Young people are becoming increasingly desensitised to this intense level of violence, primary school children understand the vocabulary of violence and the need for protection that is a major dynamic in driving vulnerable young people into gangs.
Whilst pathways to employment and education opportunities have largely been closed down inner city areas are awash with hard drugs and guns.
In Inuit folklore there is a tale of a wolf hunter who plants a sword in the ice. The hilt is buried in the snow with the blade pointing toward the sky. The hunter covers the blade in blood and waits as wolves smelling the blood begin to lick the blade and as they do so the cut their tongues and bleed to death. Who does one blame for the deaths of the wolves, the wolves or the hunter?
Black youth who live in the most deprived areas in families made dysfunctional by long-term generational unemployment and high rates of income poverty being taught in failing schools and living with high levels of knife and gun crime can be compared to the Inuit wolves. The drug and gun importers represent the hunter here. The flooding of our areas with arms and narcotics result in some of these vulnerable bored, unemployed young people being seduced into crime.
They are alienated, angry and unemployed and are easy pickings for criminals’ intent on controlling their local markets and in need of soldiers to provide protection form rival gangs.
One cannot escape the fact that the black community must also accept responsibility for the level of single parent families and the dramatic effect of fatherless homes on the attitude and behavior of black boys. Black men who are estranged or disengaged from their families must take responsibility for their offspring.
The current disjuncture between the status of black men and black boys must be repaired and reinforced.

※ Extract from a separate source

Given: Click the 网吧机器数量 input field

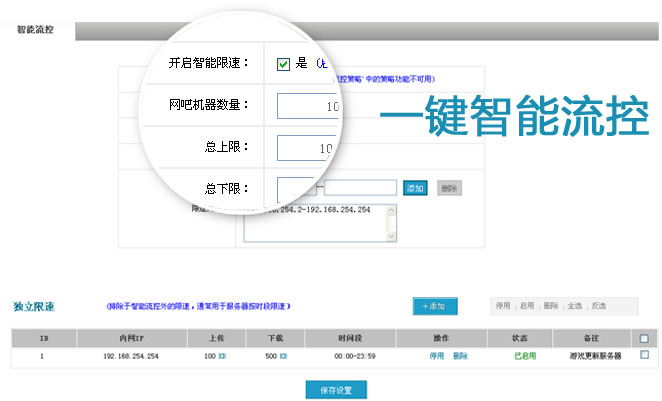Looking at the screenshot, I should point(310,105).
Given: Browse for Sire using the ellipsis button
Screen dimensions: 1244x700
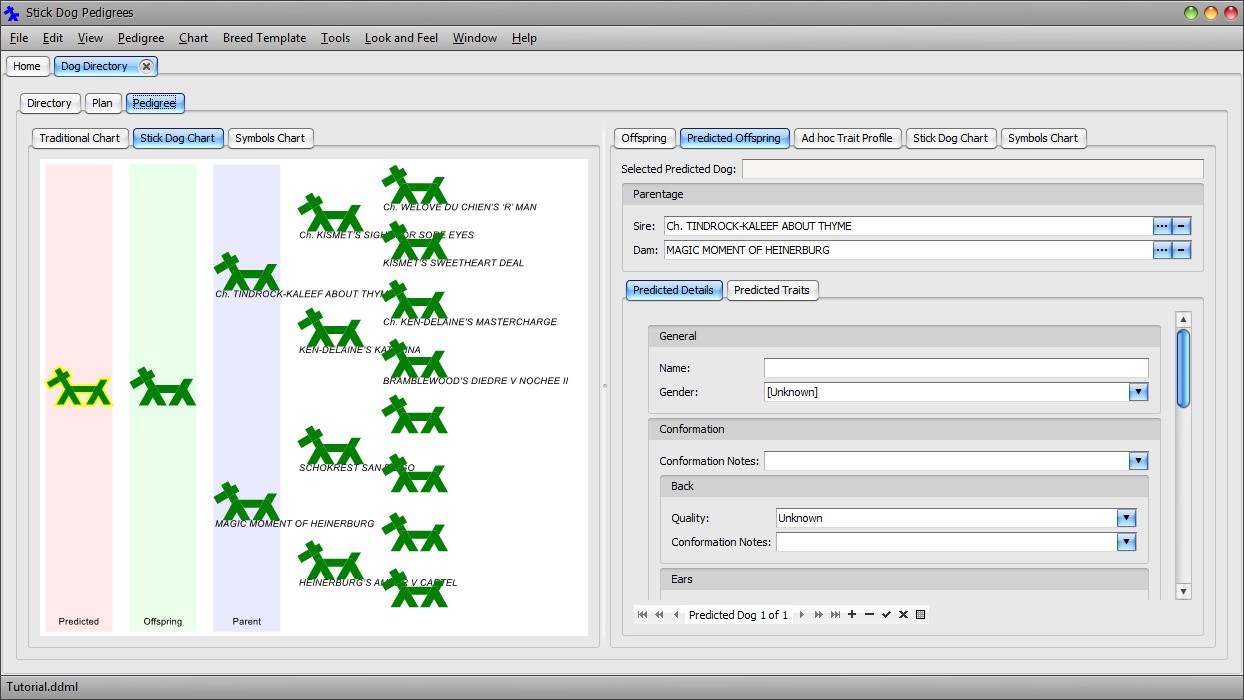Looking at the screenshot, I should 1161,226.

Parental responsibility is key to beginning the process of turning the tide of violence engulfing our communities.
Government has also to address the woeful lack of constructive opportunities for employment and education black youth. The economic state of our communities is acting as a recruitment sergeant for violent criminality. Parents and black men in particular must address the issue of responsible fatherhood if we are to see the cessation of unacceptable levels of violence. It can’t be one or the other it needs to be both. We need to tackle statutory indifference and community complacency if we are to save of our communities from a violent descent into mayhem and chaos.